### DIRECTIONS
On every line of the listing, check for "agent"; copy the lines that have it.

### INPUT
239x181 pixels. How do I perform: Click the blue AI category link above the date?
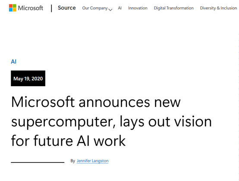13,62
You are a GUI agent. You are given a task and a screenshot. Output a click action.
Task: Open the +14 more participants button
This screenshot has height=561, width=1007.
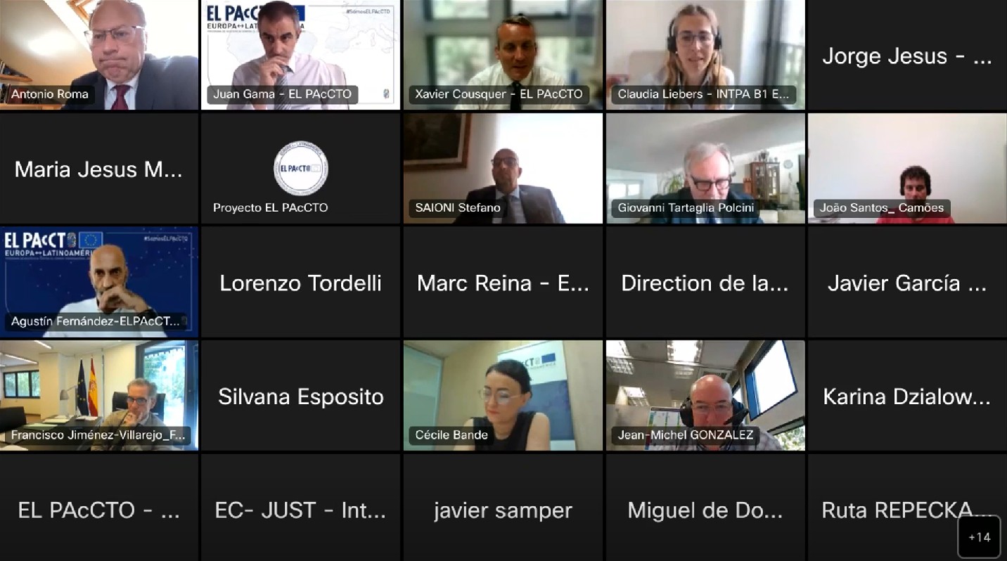[x=979, y=537]
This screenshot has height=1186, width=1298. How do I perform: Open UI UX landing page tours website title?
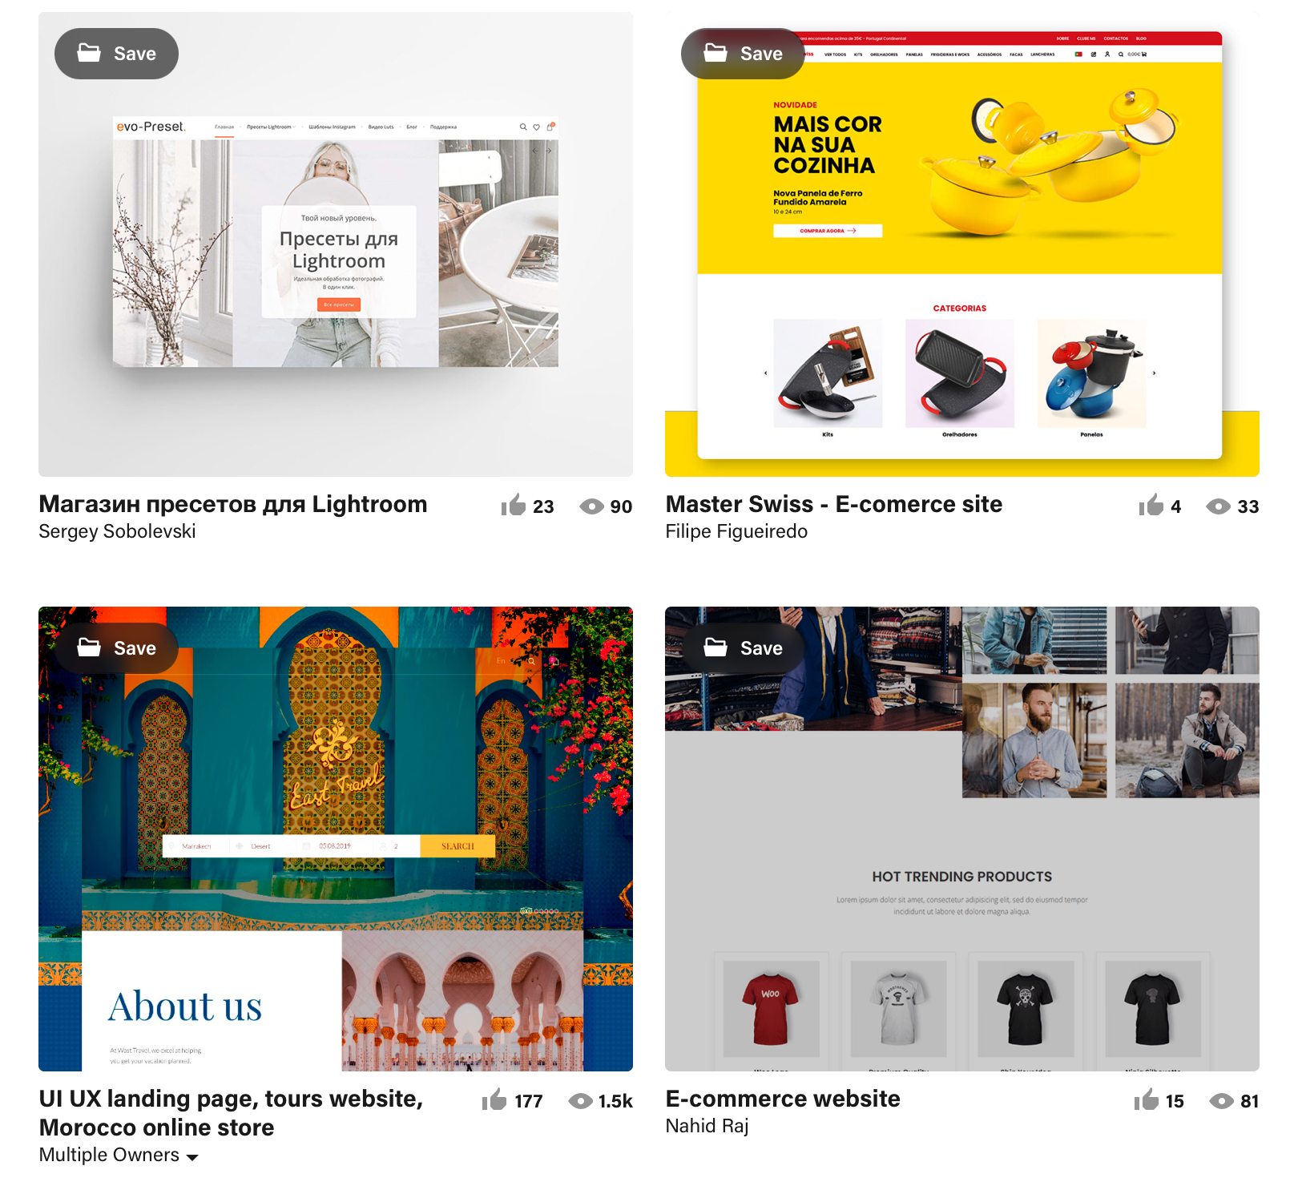tap(231, 1113)
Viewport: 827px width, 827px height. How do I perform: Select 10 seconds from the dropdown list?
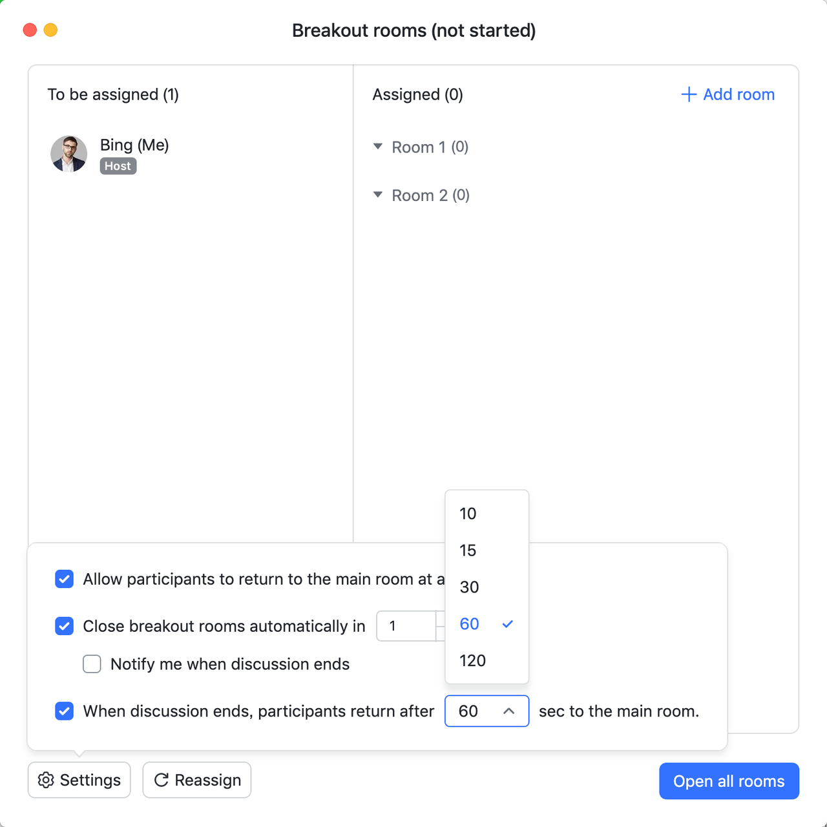(x=468, y=514)
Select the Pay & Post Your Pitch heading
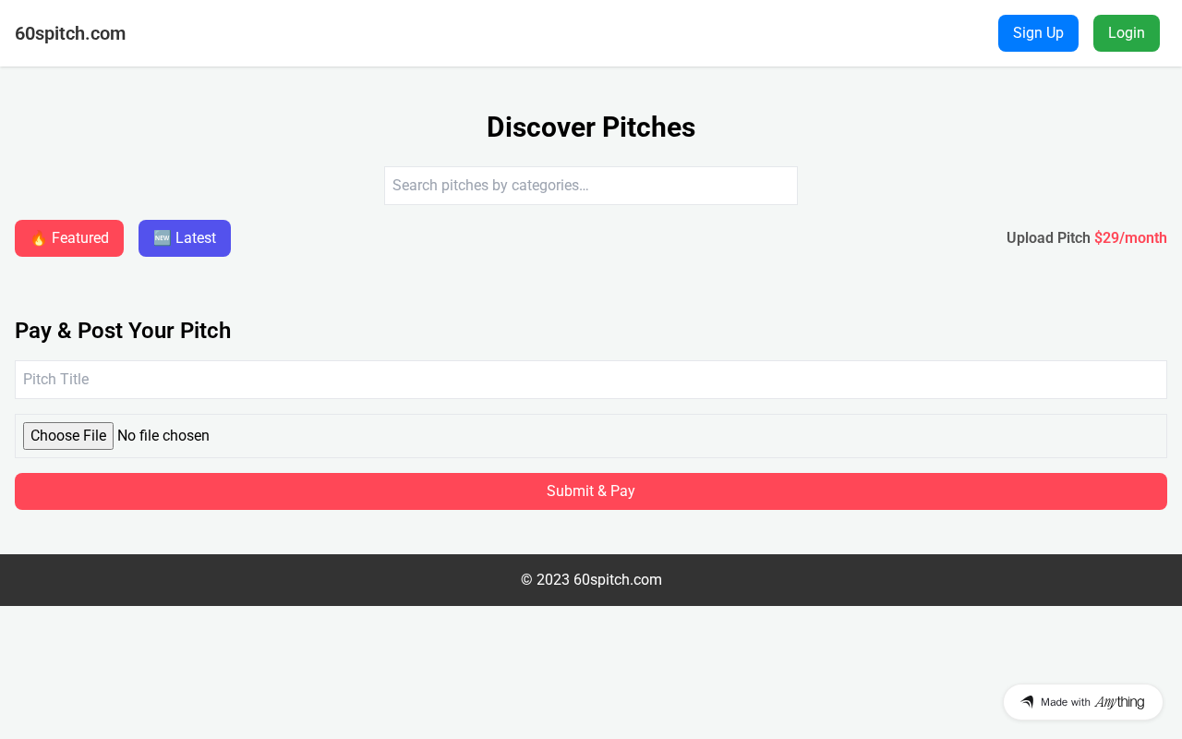 [x=123, y=331]
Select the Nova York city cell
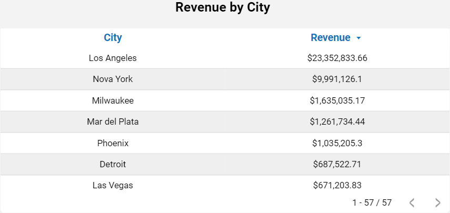 point(113,79)
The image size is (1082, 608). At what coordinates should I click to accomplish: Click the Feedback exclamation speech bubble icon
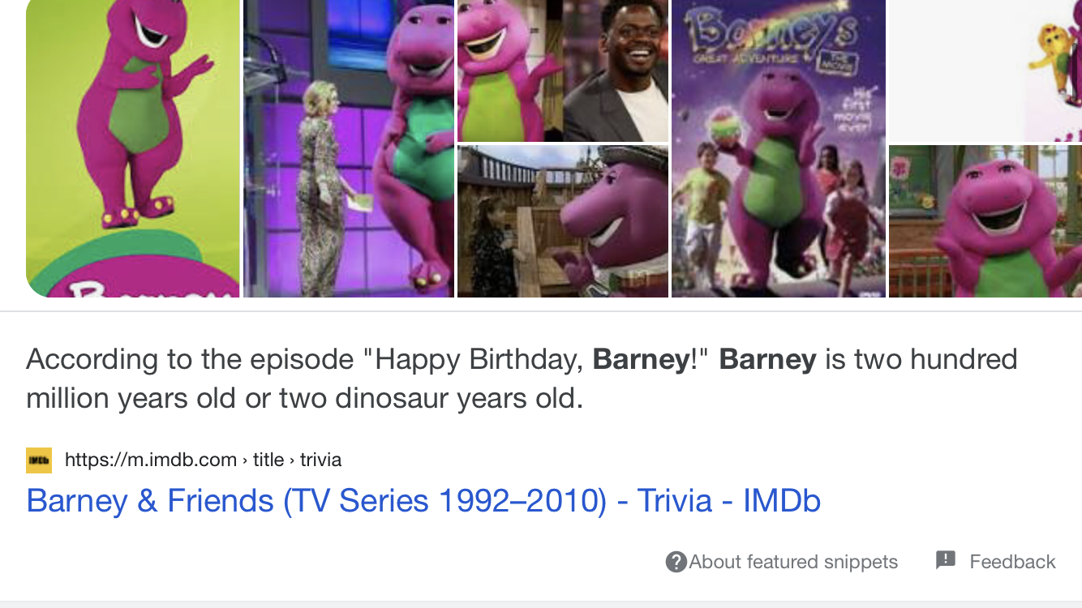point(945,560)
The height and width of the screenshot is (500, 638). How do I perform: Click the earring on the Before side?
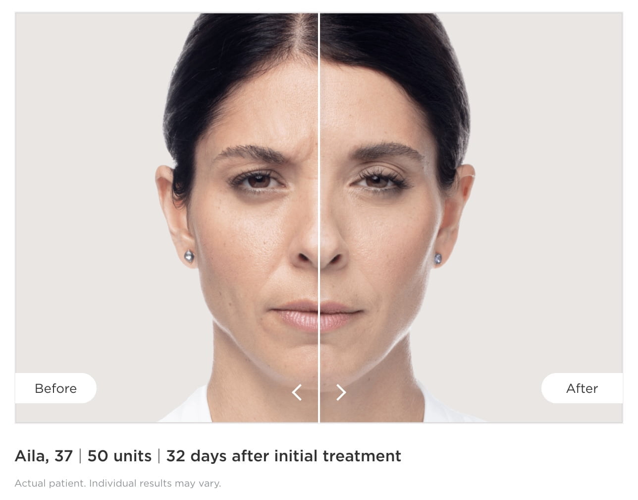click(189, 256)
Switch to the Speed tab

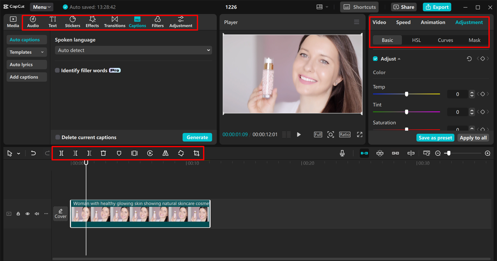[x=403, y=22]
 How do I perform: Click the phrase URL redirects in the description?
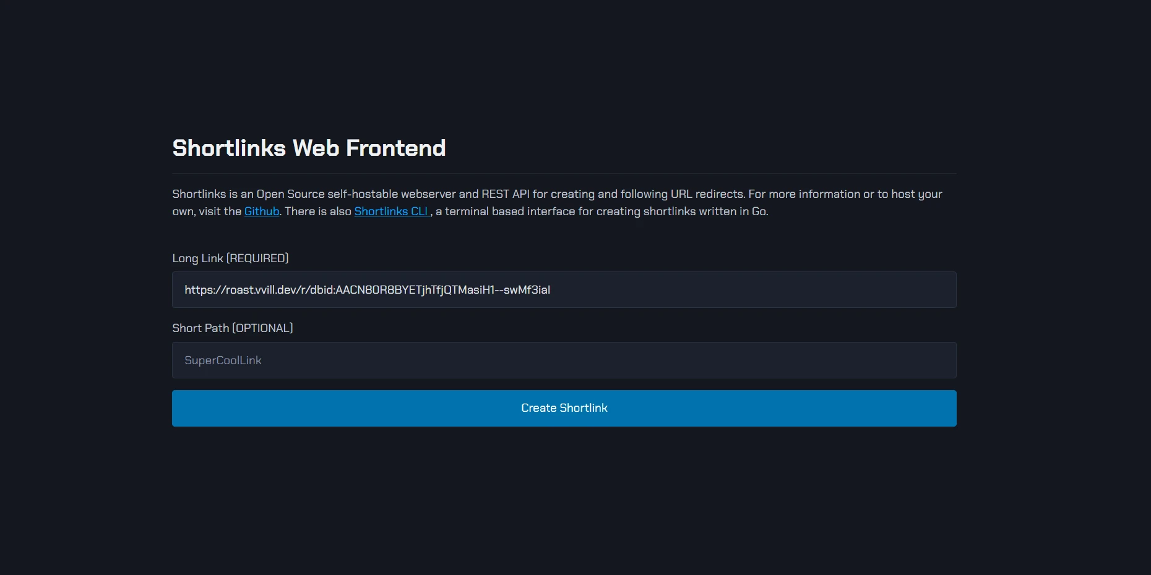coord(707,194)
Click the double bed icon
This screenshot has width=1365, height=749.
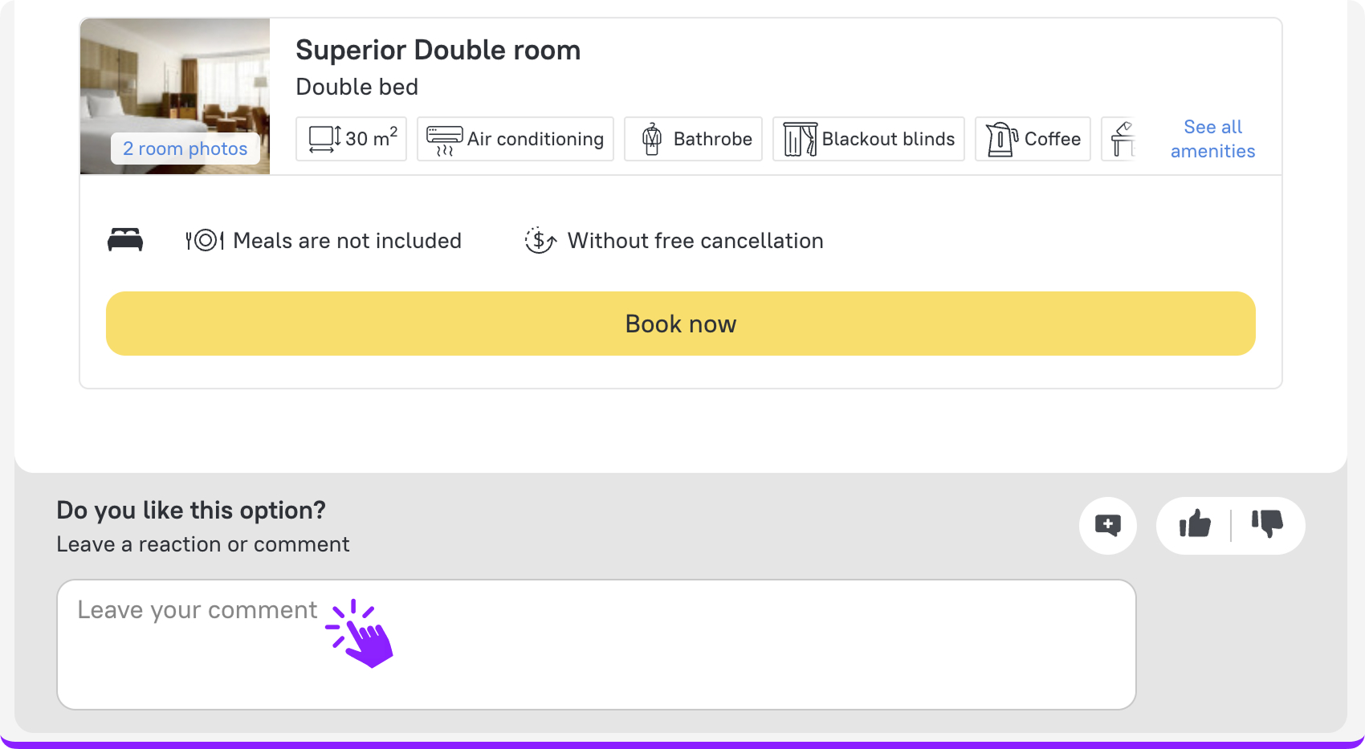[x=125, y=240]
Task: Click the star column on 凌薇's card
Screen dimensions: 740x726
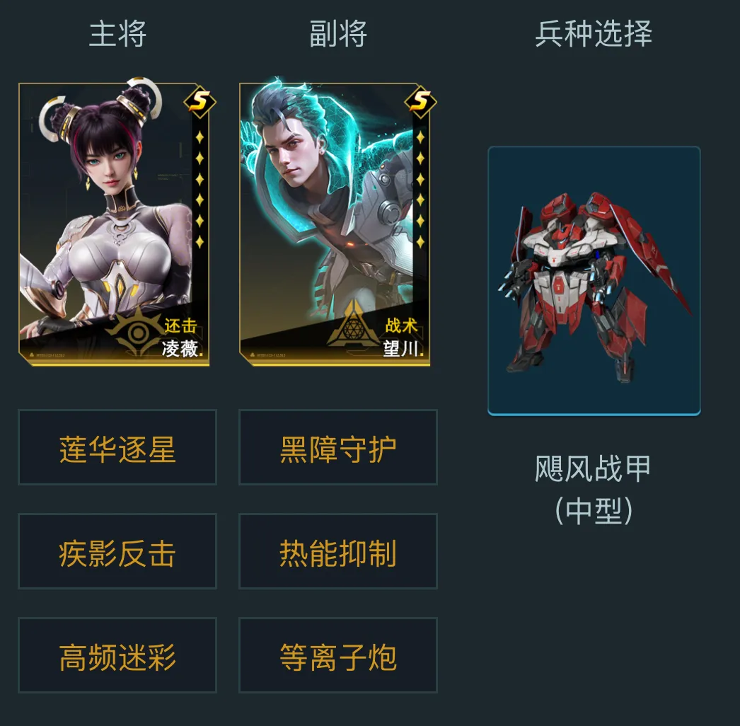Action: 200,190
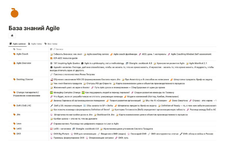Click the image icon before Managing Complex Change
The image size is (234, 141).
point(51,92)
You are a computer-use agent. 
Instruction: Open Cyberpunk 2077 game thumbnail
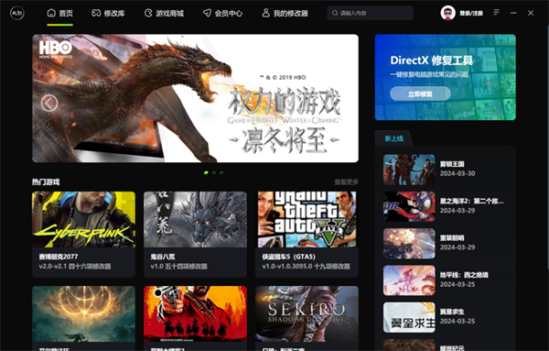tap(83, 219)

### SOLUTION TO THIS TASK
You are a GUI agent. You are given a task and a screenshot. Output a click action.
You are a computer-use agent. 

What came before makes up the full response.